Caro Francesco Merlo, non credo tu voglia far tacere la verità
Caro Francesco Merlo, è sabato ore 8 e trenta del mattino. Sono a Fiumicino. In partenza per Genova, e saranno parole. Poi Albenga, e saranno parole. A me il silenzio piace. Ma tu chiedi quel silenzio, quello lì, il silenzio sulla verità. Come faccio?

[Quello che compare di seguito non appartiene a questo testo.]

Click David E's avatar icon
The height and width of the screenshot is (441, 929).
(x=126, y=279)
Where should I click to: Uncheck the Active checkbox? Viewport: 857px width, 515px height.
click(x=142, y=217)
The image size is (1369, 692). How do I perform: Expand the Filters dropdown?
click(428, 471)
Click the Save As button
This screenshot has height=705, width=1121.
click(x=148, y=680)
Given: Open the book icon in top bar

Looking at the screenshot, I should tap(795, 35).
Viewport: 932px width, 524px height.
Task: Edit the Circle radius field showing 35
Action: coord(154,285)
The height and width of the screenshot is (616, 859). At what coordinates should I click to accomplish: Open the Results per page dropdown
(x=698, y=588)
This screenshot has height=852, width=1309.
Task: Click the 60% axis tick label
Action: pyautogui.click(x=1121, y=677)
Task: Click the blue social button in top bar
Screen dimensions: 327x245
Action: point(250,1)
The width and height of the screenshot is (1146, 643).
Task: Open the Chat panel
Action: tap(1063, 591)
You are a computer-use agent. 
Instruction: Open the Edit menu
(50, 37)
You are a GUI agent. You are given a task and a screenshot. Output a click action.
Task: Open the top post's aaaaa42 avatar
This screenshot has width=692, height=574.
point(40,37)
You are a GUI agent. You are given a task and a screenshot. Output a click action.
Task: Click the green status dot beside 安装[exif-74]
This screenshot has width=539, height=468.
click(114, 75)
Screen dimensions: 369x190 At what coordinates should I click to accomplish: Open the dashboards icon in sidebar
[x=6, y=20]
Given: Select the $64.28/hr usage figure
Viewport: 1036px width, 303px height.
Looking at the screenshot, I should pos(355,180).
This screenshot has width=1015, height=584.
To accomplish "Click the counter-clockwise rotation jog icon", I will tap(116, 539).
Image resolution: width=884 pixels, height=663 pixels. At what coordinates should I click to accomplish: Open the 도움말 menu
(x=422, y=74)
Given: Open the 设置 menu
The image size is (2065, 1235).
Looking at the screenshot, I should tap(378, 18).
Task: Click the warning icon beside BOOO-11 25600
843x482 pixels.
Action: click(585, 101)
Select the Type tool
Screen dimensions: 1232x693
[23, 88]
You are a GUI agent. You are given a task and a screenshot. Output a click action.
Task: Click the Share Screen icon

Caro Francesco Merlo, è sabato ore 8 e trenta del mattino. Sono a Fiumicino. In partenza per Genova, e saranno parole. Poi Albenga, e saranno parole. A me il silenzio piace. Ma tu chiedi quel silenzio, quello lì, il silenzio sulla verità. Come faccio? Lo chiedi in nome del dramma di una donna a Napoli, e mi rimproveri di volerla fare impazzire di dolore dopo l'aborto di un bambino malato. Riguardati il Foglio e il tuo giornale in questi giorni. Vedrai che di Napoli non abbiamo nemmeno dato notizia, mentre Repubblica sparava in prima pagina la montatura sul blitz. Vedrai che abbiamo parlato solo per dire che in tutto quel disgustoso chiasso ideologico e cronistico, violatore della privacy di una donna intervistata dopo essere stata interrogata, e sbattuta sul giornale, e gridata nelle piazze come simbolo di un diritto, solo la verità delle cose era rimasta imprigionata nel silenzio: un bambino ucciso perché malato. Non ti conosco come un ipocrita. Non credo tu voglia far tacere la verità con l'arte della retorica sofistica. Rileggi i fatti e concludine come ti detterebbe, non una citazione fuori squadra di sant'Ambrogio, ma la tua ragione e la tua ragione del cuore, perfino. Provaci, Francesco. La verità abita dentro l'uomo, si sa. Ma un giornalista o semplicemente un laico, che alla verità sia devoto, deve dirla senza fanatismo, senza accettare un banale litigio con Pannella. Ripensaci, se vuoi.